**Task prompt:** Scan the records for "Select". Report each line that includes it.
----
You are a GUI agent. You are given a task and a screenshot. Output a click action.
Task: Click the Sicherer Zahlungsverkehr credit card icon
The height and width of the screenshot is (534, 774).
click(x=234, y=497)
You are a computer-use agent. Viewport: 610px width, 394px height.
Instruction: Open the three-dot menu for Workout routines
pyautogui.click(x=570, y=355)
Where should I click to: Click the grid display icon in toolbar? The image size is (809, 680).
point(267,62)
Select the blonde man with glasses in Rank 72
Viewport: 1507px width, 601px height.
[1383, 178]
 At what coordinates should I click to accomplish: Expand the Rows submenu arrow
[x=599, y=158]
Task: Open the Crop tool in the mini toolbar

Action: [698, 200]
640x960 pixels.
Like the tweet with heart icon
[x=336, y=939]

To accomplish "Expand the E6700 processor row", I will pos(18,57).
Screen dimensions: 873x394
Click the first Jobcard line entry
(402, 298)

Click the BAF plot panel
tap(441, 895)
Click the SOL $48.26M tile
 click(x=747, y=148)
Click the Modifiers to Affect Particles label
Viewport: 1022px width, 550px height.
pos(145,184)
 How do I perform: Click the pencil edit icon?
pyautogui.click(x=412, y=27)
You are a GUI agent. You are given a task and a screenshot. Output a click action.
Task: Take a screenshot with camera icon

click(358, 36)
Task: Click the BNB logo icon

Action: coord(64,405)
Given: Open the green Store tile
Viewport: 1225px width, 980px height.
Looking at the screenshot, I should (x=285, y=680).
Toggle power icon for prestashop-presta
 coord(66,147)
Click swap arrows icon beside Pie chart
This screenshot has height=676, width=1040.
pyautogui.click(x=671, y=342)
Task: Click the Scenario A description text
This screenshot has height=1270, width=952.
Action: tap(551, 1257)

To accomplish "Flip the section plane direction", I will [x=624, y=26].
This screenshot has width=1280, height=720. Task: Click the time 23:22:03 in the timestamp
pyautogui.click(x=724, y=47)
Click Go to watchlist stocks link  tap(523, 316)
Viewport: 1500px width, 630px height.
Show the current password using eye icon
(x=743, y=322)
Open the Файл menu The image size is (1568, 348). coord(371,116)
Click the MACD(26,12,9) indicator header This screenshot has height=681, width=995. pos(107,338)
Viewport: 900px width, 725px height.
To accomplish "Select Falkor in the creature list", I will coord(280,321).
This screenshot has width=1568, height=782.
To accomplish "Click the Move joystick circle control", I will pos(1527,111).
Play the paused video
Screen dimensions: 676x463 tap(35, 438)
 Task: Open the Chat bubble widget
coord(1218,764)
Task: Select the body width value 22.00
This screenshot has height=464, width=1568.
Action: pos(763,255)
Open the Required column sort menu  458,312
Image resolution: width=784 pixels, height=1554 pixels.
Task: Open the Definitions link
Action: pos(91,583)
----
**Response to this task:**
Select the blonde man with glasses in Rank 72
To accomplish "Select Falkor in the creature list", I will coord(280,321).
Task: Select the body width value 22.00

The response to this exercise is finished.